# EXERCISE REQUIREMENTS
Would you please give all the lines below again, exactly as they stand?

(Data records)
-- Opening Marker --

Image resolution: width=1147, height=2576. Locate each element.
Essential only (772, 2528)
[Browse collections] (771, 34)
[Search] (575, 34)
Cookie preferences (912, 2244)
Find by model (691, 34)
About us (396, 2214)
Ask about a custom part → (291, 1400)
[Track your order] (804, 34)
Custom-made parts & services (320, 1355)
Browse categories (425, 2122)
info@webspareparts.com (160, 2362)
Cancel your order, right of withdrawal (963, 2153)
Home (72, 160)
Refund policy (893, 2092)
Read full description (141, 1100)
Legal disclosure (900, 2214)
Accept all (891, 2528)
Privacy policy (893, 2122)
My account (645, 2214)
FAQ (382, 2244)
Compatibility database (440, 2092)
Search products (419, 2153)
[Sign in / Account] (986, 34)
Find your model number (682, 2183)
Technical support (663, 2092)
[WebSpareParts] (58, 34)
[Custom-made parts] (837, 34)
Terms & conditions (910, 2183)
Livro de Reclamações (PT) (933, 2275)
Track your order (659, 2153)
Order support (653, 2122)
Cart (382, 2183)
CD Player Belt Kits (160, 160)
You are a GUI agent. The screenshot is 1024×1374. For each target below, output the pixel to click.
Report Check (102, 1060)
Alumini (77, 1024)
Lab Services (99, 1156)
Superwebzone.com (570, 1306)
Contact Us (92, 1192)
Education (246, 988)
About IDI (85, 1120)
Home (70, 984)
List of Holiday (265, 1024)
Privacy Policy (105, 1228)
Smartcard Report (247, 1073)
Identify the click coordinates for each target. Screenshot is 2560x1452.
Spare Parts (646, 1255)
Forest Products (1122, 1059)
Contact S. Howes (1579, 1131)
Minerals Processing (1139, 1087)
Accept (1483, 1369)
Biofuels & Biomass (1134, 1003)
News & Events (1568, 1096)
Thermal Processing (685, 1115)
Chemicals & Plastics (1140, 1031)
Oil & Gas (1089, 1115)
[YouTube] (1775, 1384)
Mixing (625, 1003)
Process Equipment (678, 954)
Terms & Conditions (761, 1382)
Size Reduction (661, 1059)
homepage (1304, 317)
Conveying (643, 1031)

-- Closing Marker --

# ANSWER TO THE PROBLEM
Image resolution: width=1147, height=2576. Locate each element.
Essential only (772, 2528)
[Browse collections] (771, 34)
[Search] (575, 34)
Cookie preferences (912, 2244)
Find by model (691, 34)
About us (396, 2214)
Ask about a custom part → (291, 1400)
[Track your order] (804, 34)
Custom-made parts & services (320, 1355)
Browse categories (425, 2122)
info@webspareparts.com (160, 2362)
Cancel your order, right of withdrawal (963, 2153)
Home (72, 160)
Refund policy (893, 2092)
Read full description (141, 1100)
Legal disclosure (900, 2214)
Accept all (891, 2528)
Privacy policy (893, 2122)
My account (645, 2214)
FAQ (382, 2244)
Compatibility database (440, 2092)
Search products (419, 2153)
[Sign in / Account] (986, 34)
Find your model number (682, 2183)
Technical support (663, 2092)
[WebSpareParts] (58, 34)
[Custom-made parts] (837, 34)
Terms & conditions (910, 2183)
Livro de Reclamações (PT) (933, 2275)
Track your order (659, 2153)
Order support (653, 2122)
Cart (382, 2183)
CD Player Belt Kits (160, 160)
You are a GUI agent. The screenshot is 1024×1374. For each target below, output the pixel to click.
Report Check (102, 1060)
Alumini (77, 1024)
Lab Services (99, 1156)
Superwebzone.com (570, 1306)
Contact Us (92, 1192)
Education (246, 988)
About IDI (85, 1120)
Home (70, 984)
List of Holiday (265, 1024)
Privacy Policy (105, 1228)
Smartcard Report (247, 1073)
Identify the click coordinates for each target. Screenshot is 2560x1452.
Spare Parts (646, 1255)
Forest Products (1122, 1059)
Contact S. Howes (1579, 1131)
Minerals Processing (1139, 1087)
Accept (1483, 1369)
Biofuels & Biomass (1134, 1003)
News & Events (1568, 1096)
Thermal Processing (685, 1115)
Chemicals & Plastics (1140, 1031)
Oil & Gas (1089, 1115)
[YouTube] (1775, 1384)
Mixing (625, 1003)
Process Equipment (678, 954)
Terms & Conditions (761, 1382)
Size Reduction (661, 1059)
homepage (1304, 317)
Conveying (643, 1031)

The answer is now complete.